From this assumption, it does not follow that any and all
actions purportedly taken in the service of the ostensible
goal are themselves morally unimpeachable. Scattering cluster
bomblets about areas inhabited by civilians, for example,
was inexcusable: doing so was in no way necessary to oust
Saddam's government. Nor was the use of very-high-explosive
bombs (2000 pounds and bigger) in densely populated urban
areas a means one can defend morally. With but a modicum of
thought, one can think of all sorts of ways in which the United
States could have overthrown Saddam's regime without wreaking
nearly so much harm to innocents. The government keeps telling
us how careful and humane it has been in its military operations
in Iraq, but this official line is contemptible propaganda.
Nor should the government be excused for its crimes merely
because other governments on other occasions have behaved
even more egregiously (for example, the US government in its
first war against Iraq in 1991). The not-so-bad-as-Dresden-or-Nagasaki
test is, shall we say, not a very exacting one.
□ □ □
▶ WORK ORDER A
In the passage on the Iraq war, translate this sentence into Spanish: "Nor was the use of very-high-explosive bombs (2000 pounds and bigger) in densely populated urban areas a means one can defend morally."
▶ WORK ORDER B
Quote the stretch of the passage on the Iraq war from "Nor should the" through "very exacting one.".

▶ COLLECTED MATERIAL
□ □ □
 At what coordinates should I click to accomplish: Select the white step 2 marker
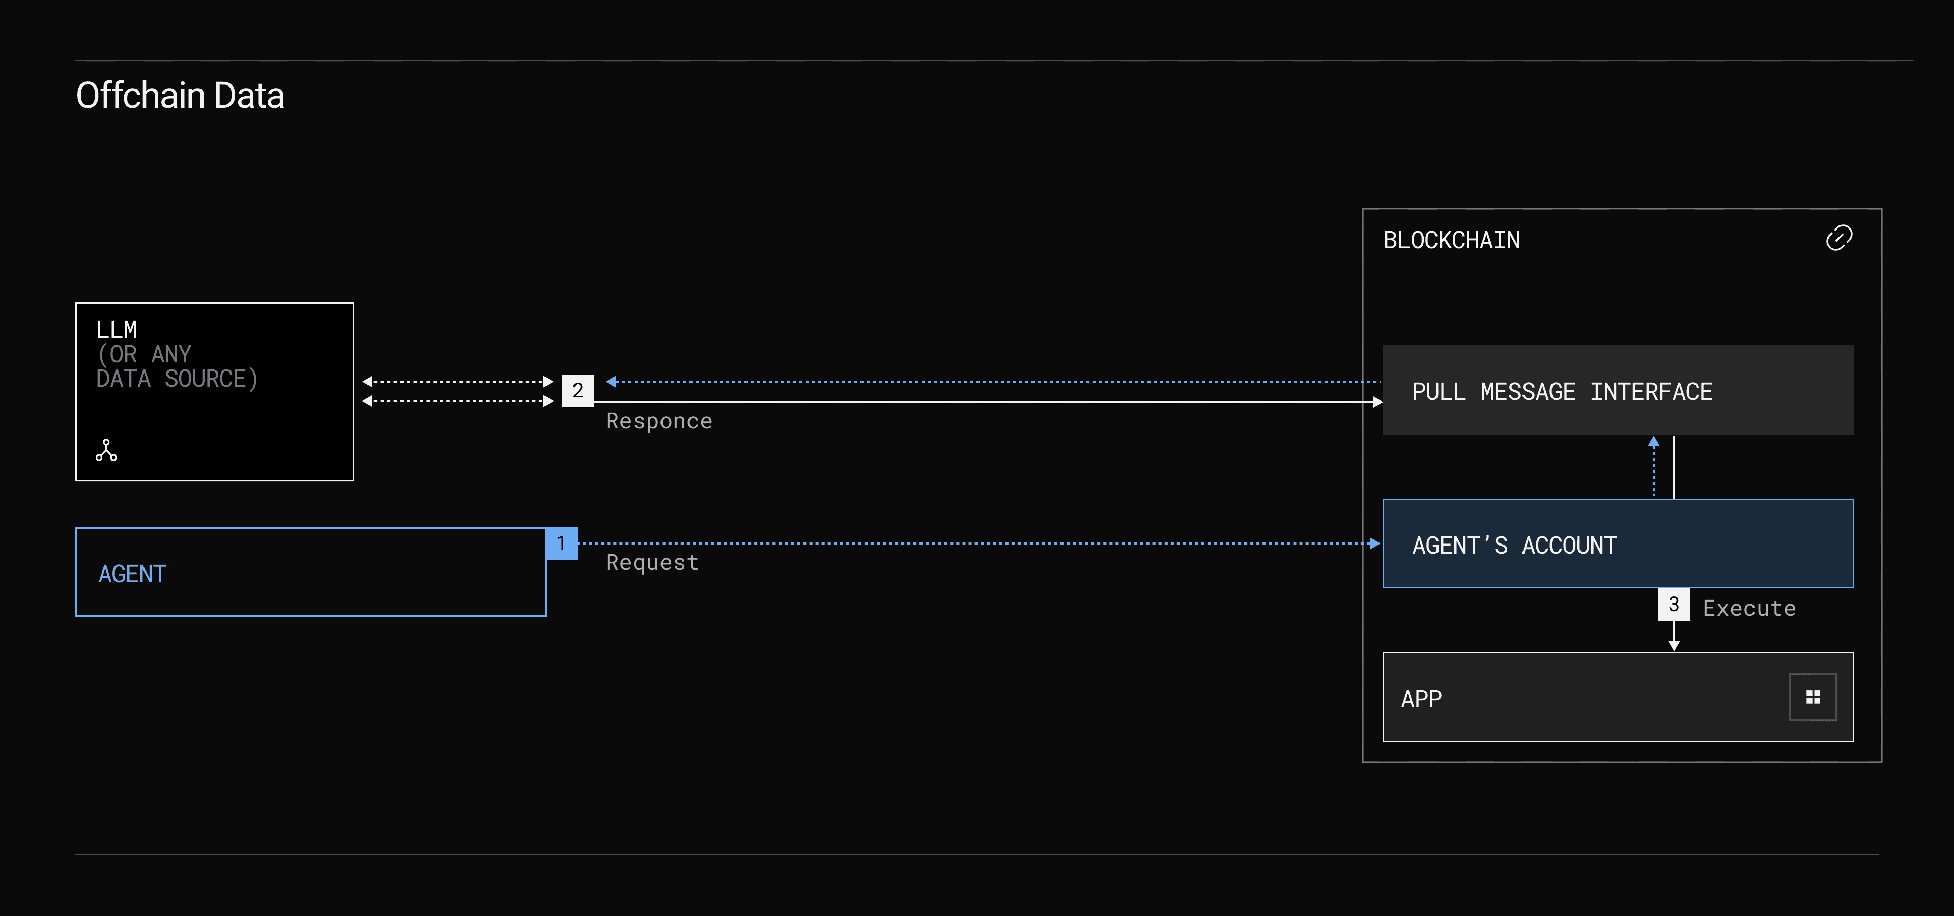[x=577, y=391]
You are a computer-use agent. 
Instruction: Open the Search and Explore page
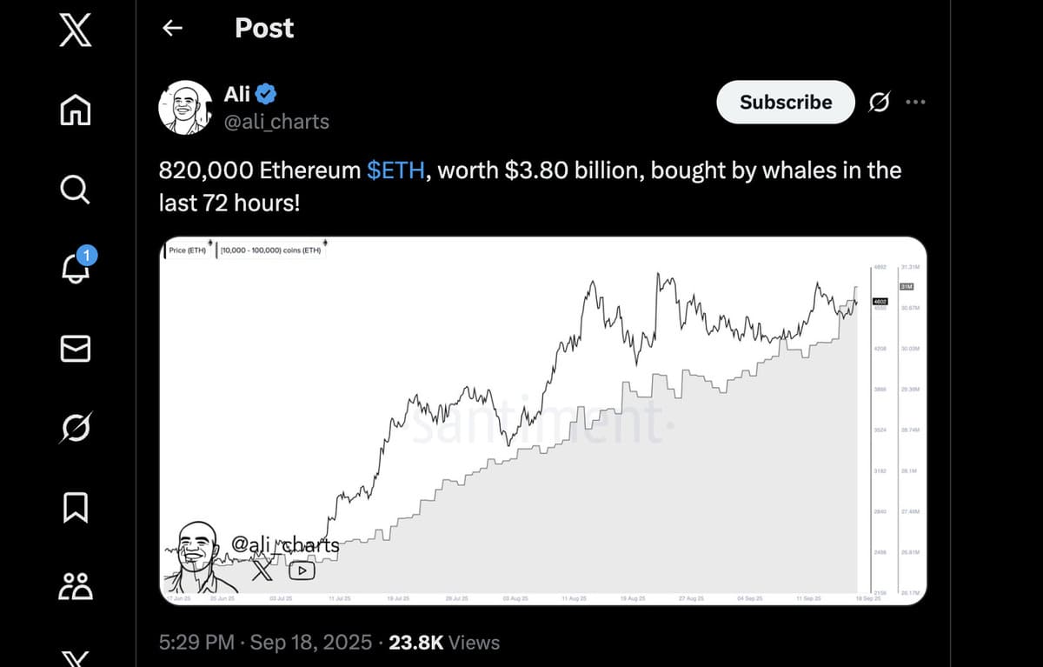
□ □ □
▶ REPLY A
Tampoco fue el uso de bombas de muy alto poder explosivo (de 2000 libras o más) en zonas urbanas densamente pobladas un medio que se pueda defender moralmente.

▶ REPLY B
Nor should the government be excused for its crimes merely
because other governments on other occasions have behaved
even more egregiously (for example, the US government in its
first war against Iraq in 1991). The not-so-bad-as-Dresden-or-Nagasaki
test is, shall we say, not a very exacting one.